After the news conference, I was taken on a kind of victory lap to meet the
greats of Duke University -- a celebrated cancer surgeon, a celebrated basketball
coach, and more. As the tour drew to a close, my guide told me with obvious
excitement that it was going to work out for me to meet one more of Duke's
giants -- Mary Semans, our chief link to Duke's founding family.

Now, Mary's name
was not so well known to me as Coach K's. From a brief account, I was expecting
a grand dame or even a kind of local royalty -- Mary Duke Biddle Trent Semans! All
those names! And I was not totally disappointed. When I was taken in to meet
her, in the words of the novelist Henry James, this lady did have the air of
being someone in particular. Such a sparkle to those eyes! Such stylishness! (Don't
you love the fact that the commemorative picture on the Duke website is of Mary
in bright yellow with the skirt quite short?
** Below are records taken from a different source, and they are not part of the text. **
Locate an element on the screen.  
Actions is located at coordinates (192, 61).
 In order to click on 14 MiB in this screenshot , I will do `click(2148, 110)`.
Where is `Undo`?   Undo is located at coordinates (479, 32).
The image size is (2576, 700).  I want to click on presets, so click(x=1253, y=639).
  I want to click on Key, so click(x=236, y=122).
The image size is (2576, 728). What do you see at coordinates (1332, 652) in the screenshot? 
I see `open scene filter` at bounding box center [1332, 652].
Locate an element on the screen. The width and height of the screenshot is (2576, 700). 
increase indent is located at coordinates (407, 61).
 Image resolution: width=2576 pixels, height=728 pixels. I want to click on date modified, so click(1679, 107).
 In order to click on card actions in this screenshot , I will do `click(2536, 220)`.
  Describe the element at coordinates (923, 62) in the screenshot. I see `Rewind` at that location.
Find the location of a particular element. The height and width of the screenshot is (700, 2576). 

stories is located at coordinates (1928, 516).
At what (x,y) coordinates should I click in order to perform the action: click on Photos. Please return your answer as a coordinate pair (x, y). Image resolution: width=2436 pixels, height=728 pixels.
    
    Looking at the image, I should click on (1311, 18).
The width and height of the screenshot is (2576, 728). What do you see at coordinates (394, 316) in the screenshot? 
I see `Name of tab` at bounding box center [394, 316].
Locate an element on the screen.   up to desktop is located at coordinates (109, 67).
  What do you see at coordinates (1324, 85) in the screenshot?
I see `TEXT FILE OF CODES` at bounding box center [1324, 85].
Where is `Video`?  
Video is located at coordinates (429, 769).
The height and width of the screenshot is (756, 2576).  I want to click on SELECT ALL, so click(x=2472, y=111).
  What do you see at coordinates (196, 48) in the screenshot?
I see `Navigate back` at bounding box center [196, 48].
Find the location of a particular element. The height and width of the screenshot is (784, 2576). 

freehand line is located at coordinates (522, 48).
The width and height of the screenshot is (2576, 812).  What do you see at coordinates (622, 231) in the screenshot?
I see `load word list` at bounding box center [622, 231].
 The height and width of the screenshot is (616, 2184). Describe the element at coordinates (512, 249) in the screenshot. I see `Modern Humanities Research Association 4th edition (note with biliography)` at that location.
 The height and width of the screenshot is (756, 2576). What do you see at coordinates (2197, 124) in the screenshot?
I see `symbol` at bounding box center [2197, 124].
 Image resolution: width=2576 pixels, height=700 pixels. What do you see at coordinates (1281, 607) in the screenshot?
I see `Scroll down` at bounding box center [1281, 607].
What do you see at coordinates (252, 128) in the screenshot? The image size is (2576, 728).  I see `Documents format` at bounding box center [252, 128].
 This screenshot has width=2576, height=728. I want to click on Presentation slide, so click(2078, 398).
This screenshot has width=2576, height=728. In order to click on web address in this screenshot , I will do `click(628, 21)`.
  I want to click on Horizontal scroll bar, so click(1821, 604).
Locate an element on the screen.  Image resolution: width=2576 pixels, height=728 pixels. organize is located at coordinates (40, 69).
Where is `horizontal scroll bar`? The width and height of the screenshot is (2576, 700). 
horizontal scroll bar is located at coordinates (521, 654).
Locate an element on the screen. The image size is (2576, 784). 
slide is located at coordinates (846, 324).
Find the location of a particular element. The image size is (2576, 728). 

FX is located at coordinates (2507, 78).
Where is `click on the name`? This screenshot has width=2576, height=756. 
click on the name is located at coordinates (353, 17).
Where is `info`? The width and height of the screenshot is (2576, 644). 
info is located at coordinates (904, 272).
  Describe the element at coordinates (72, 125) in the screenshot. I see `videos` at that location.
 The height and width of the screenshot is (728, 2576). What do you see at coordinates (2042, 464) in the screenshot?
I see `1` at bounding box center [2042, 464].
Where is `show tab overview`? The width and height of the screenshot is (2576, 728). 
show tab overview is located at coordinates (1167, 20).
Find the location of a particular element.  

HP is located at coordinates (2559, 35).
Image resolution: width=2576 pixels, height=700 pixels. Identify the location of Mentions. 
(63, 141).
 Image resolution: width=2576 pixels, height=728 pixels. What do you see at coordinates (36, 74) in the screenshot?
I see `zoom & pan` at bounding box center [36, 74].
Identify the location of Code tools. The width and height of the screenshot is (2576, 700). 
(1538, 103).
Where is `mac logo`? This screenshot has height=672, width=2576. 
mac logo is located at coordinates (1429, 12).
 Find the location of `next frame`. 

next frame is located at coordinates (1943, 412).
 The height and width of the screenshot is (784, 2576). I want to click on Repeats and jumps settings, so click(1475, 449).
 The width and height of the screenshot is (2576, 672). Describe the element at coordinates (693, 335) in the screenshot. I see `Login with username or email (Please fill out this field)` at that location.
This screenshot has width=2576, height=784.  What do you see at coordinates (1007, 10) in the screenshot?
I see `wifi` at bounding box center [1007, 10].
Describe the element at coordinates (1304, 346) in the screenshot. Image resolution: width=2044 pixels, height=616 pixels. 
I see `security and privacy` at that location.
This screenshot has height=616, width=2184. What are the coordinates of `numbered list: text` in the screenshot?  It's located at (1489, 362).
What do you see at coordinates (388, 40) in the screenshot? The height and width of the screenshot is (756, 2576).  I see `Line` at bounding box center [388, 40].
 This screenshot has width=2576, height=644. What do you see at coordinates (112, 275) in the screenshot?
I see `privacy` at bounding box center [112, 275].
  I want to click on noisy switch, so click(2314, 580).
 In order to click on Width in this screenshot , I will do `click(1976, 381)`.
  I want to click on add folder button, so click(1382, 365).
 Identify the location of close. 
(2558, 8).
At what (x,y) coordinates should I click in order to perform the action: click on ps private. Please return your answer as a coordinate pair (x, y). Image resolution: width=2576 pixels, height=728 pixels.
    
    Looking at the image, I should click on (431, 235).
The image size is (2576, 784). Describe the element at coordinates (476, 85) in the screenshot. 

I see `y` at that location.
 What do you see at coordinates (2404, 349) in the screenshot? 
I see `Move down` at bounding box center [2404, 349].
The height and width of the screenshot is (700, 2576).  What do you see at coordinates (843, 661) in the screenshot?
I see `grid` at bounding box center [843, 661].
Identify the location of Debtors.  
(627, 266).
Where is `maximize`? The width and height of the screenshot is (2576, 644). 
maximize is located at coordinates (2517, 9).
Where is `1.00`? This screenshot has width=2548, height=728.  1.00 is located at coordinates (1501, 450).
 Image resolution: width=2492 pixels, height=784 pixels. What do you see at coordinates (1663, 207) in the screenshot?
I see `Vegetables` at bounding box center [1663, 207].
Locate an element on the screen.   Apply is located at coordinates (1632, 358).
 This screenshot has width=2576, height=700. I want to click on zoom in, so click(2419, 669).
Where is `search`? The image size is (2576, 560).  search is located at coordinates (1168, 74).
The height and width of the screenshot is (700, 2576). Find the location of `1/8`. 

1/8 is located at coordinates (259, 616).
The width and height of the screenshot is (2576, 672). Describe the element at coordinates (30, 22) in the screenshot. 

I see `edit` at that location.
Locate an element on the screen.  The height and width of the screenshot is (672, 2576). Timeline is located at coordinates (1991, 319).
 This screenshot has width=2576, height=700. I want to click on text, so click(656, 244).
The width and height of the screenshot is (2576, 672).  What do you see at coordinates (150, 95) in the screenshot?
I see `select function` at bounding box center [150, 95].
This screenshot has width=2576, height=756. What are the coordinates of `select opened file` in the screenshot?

As they say in Durham: Not Afraid
of Flavor.)

But if she cut a figure, haughtiness was no
part of the equation. When I arrived, Cindy and our son Dan had already been
with Mary for 10 or 15 minutes, and when I came in, they were going at it a
mile a minute, moving from one shared pleasure to another, as if they had known
each other for years. She had engaged them, she had taken outsiders and made
them quite at home--and at the end of two minutes, she had done the same for
me.

I dwell on this
because if Mary's work will live on through the institutions she supported -- Duke
University, the Duke Endowment, North Carolina School of the Arts, the civic
and cultural activities she supported in Durham -- her effect arose from her
unique skill at personal relations, the way she imbued each individual
encounter with grace, attention and love. Did you ever receive a thank you note
from Mary? I remember dozens: each of which made me feel like I was being fully
appreciated for the first time in my
life. When Mary took Cindy and me to the 50th anniversary production of West Side Story at the School of the
Arts, she singled out each young performer for the sincerest, warmest, most
discerning appreciation. I have studied up on Mary's leadership in civil rights
causes in Durham. As you know, as a widowed mother of four, she was one of the
first two women ever elected to the city council, elected in the same year as integrationist
mayor Mutt Evans; later, she became the leader, with Elna Spaulding, of the cross-racial
group Women in Action for the Prevention of Violence and Its Causes. But these
civic acts were built on personal acts of engagement and appreciation,
friendships Mary built person by person across artificial social divides. Not
just racial divides, but all divides.
Who hasn't heard tales of Mary stopping to embrace people and ask about their
families as she did her grocery shopping, or stopping by a local merchant's to ask
how business was?  If Mary knew you, then
you mattered.

When Mary Semans
was honored at the Nasher Museum two years back, I found a phrase that I haven't
been able to improve on: she was the embodiment of unconditional love. She saw
more good in others than any of us are used to seeing in ourselves, and she
made you want to be the person that she
believed in. She made this city, this university, and this region better in
actuality by the way she believed in their possibility. She couldn't help it:
that's what it meant to be Mary D. B. T. Semans.

Lucky us, to be
part of the world that Mary Semans loved and made.